#### [WORK ITEM]
Pull out of the data below the stretch of lines bounded by the one containing "Where should I click to: Toggle the" and the one containing "Click South Africa", both bounds included, unchanged.

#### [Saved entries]
Start of Block

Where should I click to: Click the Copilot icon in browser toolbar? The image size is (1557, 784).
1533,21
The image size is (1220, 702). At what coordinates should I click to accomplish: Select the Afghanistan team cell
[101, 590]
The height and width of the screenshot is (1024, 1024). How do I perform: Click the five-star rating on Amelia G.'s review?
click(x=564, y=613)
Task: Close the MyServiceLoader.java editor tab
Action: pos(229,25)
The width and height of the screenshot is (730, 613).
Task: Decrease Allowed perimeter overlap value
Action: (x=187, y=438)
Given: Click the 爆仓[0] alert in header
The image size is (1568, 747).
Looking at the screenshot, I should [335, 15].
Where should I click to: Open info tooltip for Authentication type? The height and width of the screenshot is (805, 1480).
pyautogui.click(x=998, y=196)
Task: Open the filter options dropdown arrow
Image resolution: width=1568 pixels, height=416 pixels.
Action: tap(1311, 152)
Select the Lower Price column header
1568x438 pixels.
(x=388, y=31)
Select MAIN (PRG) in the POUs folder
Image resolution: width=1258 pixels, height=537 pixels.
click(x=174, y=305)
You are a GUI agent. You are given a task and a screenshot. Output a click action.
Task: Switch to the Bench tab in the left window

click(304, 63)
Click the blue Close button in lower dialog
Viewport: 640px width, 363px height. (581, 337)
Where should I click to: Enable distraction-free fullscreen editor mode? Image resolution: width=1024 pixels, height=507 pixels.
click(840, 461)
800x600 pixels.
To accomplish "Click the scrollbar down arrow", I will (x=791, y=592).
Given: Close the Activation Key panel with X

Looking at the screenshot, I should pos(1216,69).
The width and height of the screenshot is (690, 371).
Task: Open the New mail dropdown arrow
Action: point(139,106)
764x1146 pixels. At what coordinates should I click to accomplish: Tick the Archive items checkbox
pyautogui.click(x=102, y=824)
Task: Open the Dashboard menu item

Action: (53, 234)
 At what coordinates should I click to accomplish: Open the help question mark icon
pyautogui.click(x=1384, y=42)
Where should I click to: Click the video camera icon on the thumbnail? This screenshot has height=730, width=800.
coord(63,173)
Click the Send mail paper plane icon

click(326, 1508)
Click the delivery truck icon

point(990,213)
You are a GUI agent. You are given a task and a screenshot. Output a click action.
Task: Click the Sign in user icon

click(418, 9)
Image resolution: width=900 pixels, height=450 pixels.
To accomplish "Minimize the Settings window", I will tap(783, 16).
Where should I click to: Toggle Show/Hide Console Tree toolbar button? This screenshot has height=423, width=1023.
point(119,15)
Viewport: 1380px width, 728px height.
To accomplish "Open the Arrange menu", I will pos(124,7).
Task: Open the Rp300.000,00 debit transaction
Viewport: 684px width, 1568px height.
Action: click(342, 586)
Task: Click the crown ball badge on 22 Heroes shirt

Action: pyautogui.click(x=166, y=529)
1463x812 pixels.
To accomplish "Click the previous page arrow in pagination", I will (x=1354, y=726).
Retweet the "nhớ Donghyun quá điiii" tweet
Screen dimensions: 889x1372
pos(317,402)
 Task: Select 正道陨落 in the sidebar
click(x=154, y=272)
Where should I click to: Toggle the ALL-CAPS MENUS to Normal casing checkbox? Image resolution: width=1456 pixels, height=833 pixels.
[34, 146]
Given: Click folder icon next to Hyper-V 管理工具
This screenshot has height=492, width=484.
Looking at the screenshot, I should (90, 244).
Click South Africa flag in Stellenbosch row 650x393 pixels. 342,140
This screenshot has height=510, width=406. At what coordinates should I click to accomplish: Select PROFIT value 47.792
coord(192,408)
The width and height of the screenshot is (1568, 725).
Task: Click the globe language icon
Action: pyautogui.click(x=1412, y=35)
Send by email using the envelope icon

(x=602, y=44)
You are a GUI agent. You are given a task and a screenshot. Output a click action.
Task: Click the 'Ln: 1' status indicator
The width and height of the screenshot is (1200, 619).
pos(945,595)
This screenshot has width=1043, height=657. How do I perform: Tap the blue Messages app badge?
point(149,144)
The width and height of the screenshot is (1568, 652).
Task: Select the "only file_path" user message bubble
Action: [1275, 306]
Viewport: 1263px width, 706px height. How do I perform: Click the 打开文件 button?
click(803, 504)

End of Block

#### [TASK RESPONSE]
Where should I click to: Toggle the ALL-CAPS MENUS to Normal casing checkbox? Image resolution: width=1456 pixels, height=833 pixels.
[34, 146]
Given: Click folder icon next to Hyper-V 管理工具
This screenshot has height=492, width=484.
Looking at the screenshot, I should (90, 244).
Click South Africa flag in Stellenbosch row 650x393 pixels. 342,140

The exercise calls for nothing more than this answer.